When verifying reflexivity, symmetry, and transitivity in relations, use direct substitution and algebraic manipulations to check whether the given conditions hold.

Answer 1

The Correct Option is A

We are given that \( x R y \) if and only if \( x - y + \sqrt{5} \) is irrational. Step 1: Checking Reflexivity For \( R \) to be reflexive, \( x R x \) must hold for every \( x \). \[ x - x + \sqrt{5} = \sqrt{5} \] Since \( \sqrt{5} \) is irrational, \( (x, x) \in R \). Thus, \( R \) is reflexive.

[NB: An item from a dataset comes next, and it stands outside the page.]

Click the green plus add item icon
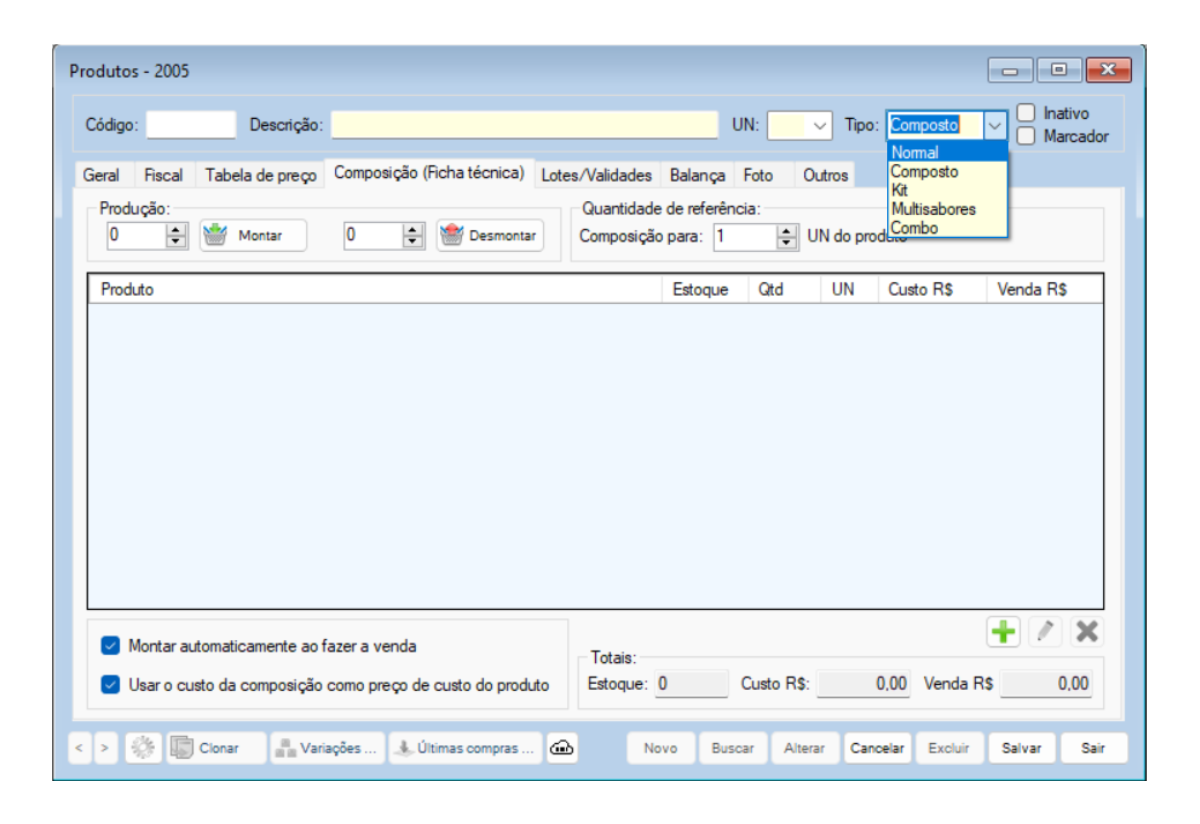The image size is (1200, 824). tap(1003, 632)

Step 2: Checking Symmetry For symmetry, if \( x R y \), then we must check if \( y R x \) holds. \[ x - y + \sqrt{5} \text{ is irrational} \] \[ y - x + \sqrt{5} = -(x - y) + \sqrt{5} \] Since the sum of an irrational number and a rational number may not always be irrational, \( R \) is not symmetric.

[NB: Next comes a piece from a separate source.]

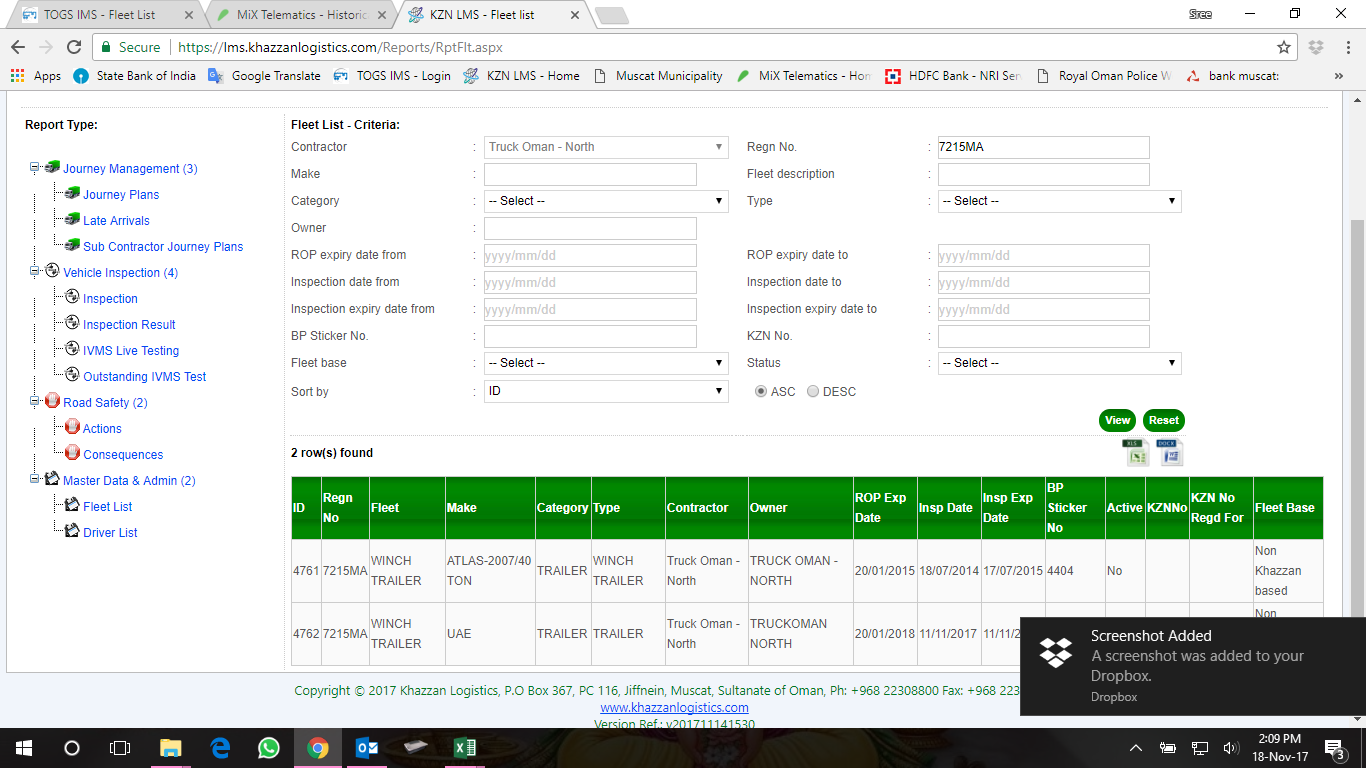Export the fleet list to Excel (XLS) icon
Image resolution: width=1366 pixels, height=768 pixels.
pyautogui.click(x=1136, y=453)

Step 3: Checking Transitivity For transitivity, if \( x R y \) and \( y R z \), then \( x R z \) should hold. \[ x - y + \sqrt{5} \text{ is irrational} \] \[ y - z + \sqrt{5} \text{ is irrational} \] Adding both equations: \[ (x - y + \sqrt{5}) + (y - z + \sqrt{5}) = x - z + 2\sqrt{5} \] Since \( 2\sqrt{5} \) is irrational, \( x - z + 2\sqrt{5} \) may or may not be irrational. Thus, \( R \) is not transitive. Final Answer: \( R \) is reflexive but neither symmetric nor transitive. Thus, the correct option is \(\boxed{\text{(a) Reflexive}}\).